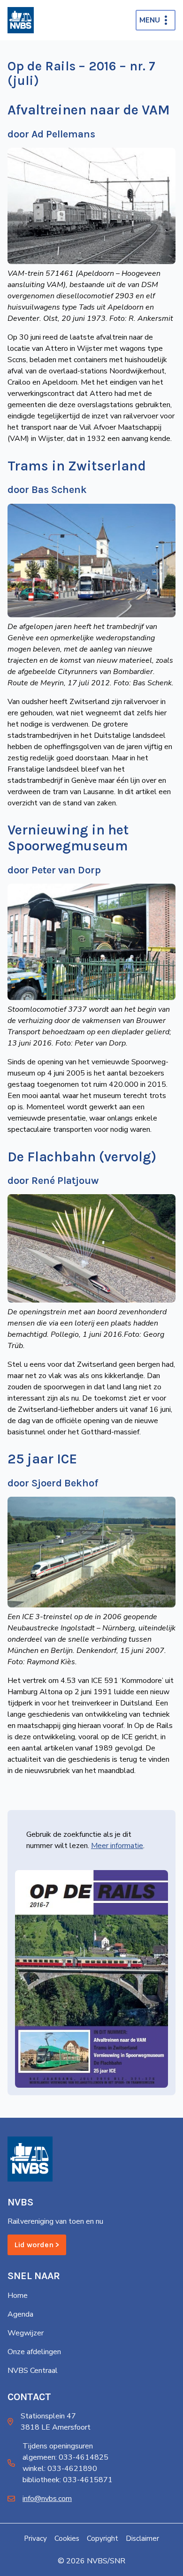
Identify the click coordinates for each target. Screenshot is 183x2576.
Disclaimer (142, 2538)
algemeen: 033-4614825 (65, 2457)
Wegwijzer (26, 2333)
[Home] (21, 20)
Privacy (35, 2538)
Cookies (66, 2538)
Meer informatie (117, 1846)
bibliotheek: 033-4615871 (68, 2480)
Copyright (102, 2538)
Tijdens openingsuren (58, 2446)
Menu (149, 20)
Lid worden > (37, 2244)
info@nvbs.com (47, 2498)
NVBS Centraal (33, 2370)
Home (18, 2295)
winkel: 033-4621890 (60, 2468)
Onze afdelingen (34, 2352)
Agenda (20, 2314)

● **Task goal**
Go through the lines above and write each one out verbatim, skipping the pictures.

● **Response**
Identify the click coordinates for each target. Screenshot is 183x2576.
Disclaimer (142, 2538)
algemeen: 033-4614825 (65, 2457)
Wegwijzer (26, 2333)
[Home] (21, 20)
Privacy (35, 2538)
Cookies (66, 2538)
Meer informatie (117, 1846)
bibliotheek: 033-4615871 (68, 2480)
Copyright (102, 2538)
Tijdens openingsuren (58, 2446)
Menu (149, 20)
Lid worden > (37, 2244)
info@nvbs.com (47, 2498)
NVBS Centraal (33, 2370)
Home (18, 2295)
winkel: 033-4621890 (60, 2468)
Onze afdelingen (34, 2352)
Agenda (20, 2314)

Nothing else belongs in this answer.